TEXT PROVIDED:
════════════════

CoNLL 2017 Shared Task

Evaluation

Preliminary version of the evaluation script is available for download. Final version will be available together with the training data in the beginning of March 2017.

All systems will be required to generate valid output in the CoNLL-U format for all test sets. They will know the language and treebank code of the test set, but they must respond even to unknown language/treebank codes (for which there are no training data). The systems will be able to select either raw text as input, or the file pre-processed by UDPipe. Every system must produce valid output for every test set.

The evaluation will focus on dependency relations, i.e., the index of the head node and the dependency label. POS tags, lemmas and morphological features are not counted in the main evaluation metric but we will evaluate them as a secondary metric; participants are thus encouraged to include these values in the output if they can predict them. On the other hand, word segmentation must be reflected in the main metric because the systems do not have access to gold-standard segmentation, and identifying the words is a prerequisite for dependency evaluation.

The evaluation starts by aligning the system-produced words to the gold standard ones (see details). Once the words are aligned, we will compute the Labeled Attachment Score (LAS) as the main scoring metric. Systems will be ranked by a macro-average over all test sets.

Labeled Attachment Score (LAS) is a standard evaluation metric in dependency parsing: the percentage of words that are assigned both the correct syntactic head and the correct dependency label. For scoring purposes, only universal dependency labels will be taken into account, which means that language-specific subtypes such as acl:relcl (relative clause), a subtype of the universal relation acl (adnominal clause), will be truncated to acl both in the gold standard and in the parser output in the evaluation. (Parsers can still choose to predict language-specific subtypes if it improves accuracy.) In our configuration, the standard LAS score will also have to be modified to take word segmentation mismatches into account. A dependency is therefore scored as correct only if both nodes of the relation match existing gold-standard nodes. Precision P is the number of correct relations divided by the number of system-produced nodes; recall R is the number of correct relations divided by the number of gold-standard nodes. We then define LAS as the F1 score = 2PR / (P+R).

Besides the central metric and one overall ranking of the systems, we will evaluate the systems along various other dimensions and we may publish additional rankings for sub-tasks (e.g., performance on the surprise languages). The evaluation script will be publicly available from the shared task website.

We plan to use the Tira platform (http://www.tira.io/) to evaluate the participating systems. Therefore, participants will submit systems, not parsed data, allowing us to keep unreleased test data hidden until after the task has been completed.

════════════════

DATA SHOWN:
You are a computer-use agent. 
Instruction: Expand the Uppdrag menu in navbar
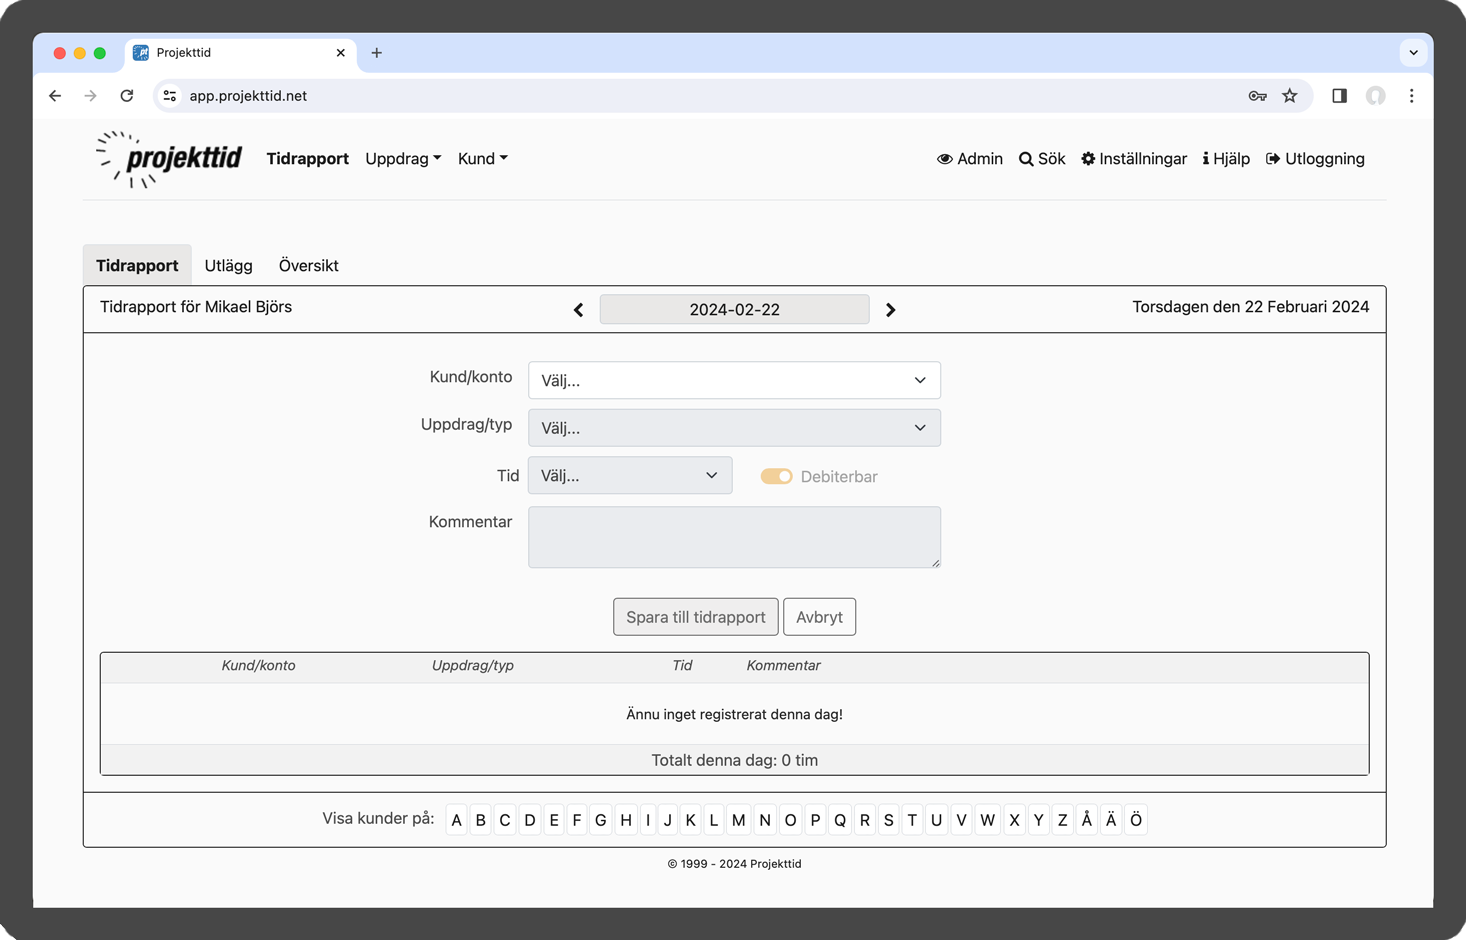(x=403, y=159)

════════════════

EXERCISES:
**1.** For each statement, answer yes or no according to the CoNLL 2017 evaluation page above, and quote the words from it that decide the answer.
(a) POS tags and lemmas count toward the main evaluation metric.
(b) Systems are ranked by a macro-average over all test sets.
(c) Participants will hand in parsed data rather than systems.
**2.** Answer these questions from the CoNLL 2017 evaluation page above.
(a) In what format must every system generate its output?
(b) What is the subtype acl:relcl truncated to for scoring?
(c) Which platform do the organizers plan to use to evaluate the participating systems?

RESULTS:
**1.**
(a) No: "POS tags, lemmas and morphological features are not counted in the main evaluation metric"
(b) Yes: "Systems will be ranked by a macro-average over all test sets."
(c) No: "participants will submit systems, not parsed data"

**2.**
(a) The CoNLL-U format
(b) acl
(c) The Tira platform (http://www.tira.io/)